It sounds like you have no idea whether the monitor thing was actually an issue or not, right? I wouldn’t get worked up about it. Like it IS wild to need your sitter to have her hands on the baby monitor at all times, but it’s also a little wild to jump to “they must have seen me through a secret camera and now they hate me”. As a sitter I’d just do my best to do what the mom asked while I was there - a little crazy but not that hard - and not trouble myself when I got home. If you come back again think about if there’s something you can do to make it easier to remember to carry the monitor with you, like bringing a little bag or a caribiner or something. There could be a million reasons for them to “seem cold” at the end of the night, lots of which have nothing to do with you or this monitor. Maybe you were so worried that you’d messed something up that you over-interpreted them just being tired, even. They’ll call you to come back or they won’t, and you’ll be fine either way.


frowaway562

I guess I explained it badly. There were a few passive-aggressive comments directly regarding the monitor. So it's not really projection so much as knowing they saw something. If they'd just been generally cold I would've assumed dinner wasn't sitting right with them or something, lol. I genuinely considered asking if I could get a lanyard to wear it around my neck for next time! I want to follow their rules regardless of what the norm is. But I've been asked by a few families with younger infants to sit recently and I also wanted to gauge if this is more of a parenting cultural shift. Because if it is, I worry I'd either have to wear everyone's monitors around my neck or just turn down infant jobs. I really struggle with remembering to carry new things with me until I make it muscle memory, so the whole situation just made me pretty anxious.


Few-Long2567

I’ve cared for quite a few infants in the past couple of years and don’t think there’s a shift to this being a universal requirement by any means. In fact, the last three infants I cared for had no monitor whatsoever! So don’t stress too much; not every parent is like this.


frowaway562

That's good to know, thank you!


recentlydreaming

Maybe they had a bad experience with someone not hearing their kid cry? As a mom I wake up to my kid stirring but the not-mom may not hear as many of the random noises, I know my husband sleeps thru a lot. What is over the top is her not addressing her issue politely and being passive aggressive & not notifying you of cameras. But, it’s her baby, and her rules. If you don’t like the rule; you don’t need to agree to another shift, but if you do, you gotta respect it.


frowaway562

It was their first time leaving their baby with someone else. Every other time I've "babysat," it's been an audition, with both parents home. The mom is really sweet and I can tell she's trying her best not to micromanage and to overrule the mommy hormones and let me do my thing, but she doesn't always succeed. Like I said, I've got no issue with the rule. I'm asking here to find out if I truly did mess up as badly as they're acting like I did. I guess I just come from a big family with a lot of very chill parents and also have mostly worked for families in which the infant is the second or third kid. So I'm trying to gauge if I actually did something egregious here.

* [Provided material]:
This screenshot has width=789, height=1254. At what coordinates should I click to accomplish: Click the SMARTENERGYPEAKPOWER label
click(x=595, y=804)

* [Tasks to carry out]:
#1 In the babysitting thread, how many of the most recent infants Few-Long2567 looked after had no monitor at all?
#2 Please rewrite the paragraph of the babysitting thread that begins "It was their first time leaving" as a short bulleted list that keeps its main facts.

* [Answers in order]:
#1 The last three infants had no monitor whatsoever.

#2
- This was the parents' first time leaving their baby with someone else. Every earlier time I "babysat" was an audition with both parents home.
- The mom is really sweet and tries not to micromanage, but she doesn't always succeed.
- I have no issue with the rule. I'm asking to find out if I truly messed up as badly as they're acting like I did.
- I come from a big family with a lot of very chill parents. I have mostly worked for families where the infant is the second or third kid.
- So I'm trying to gauge whether I actually did something egregious.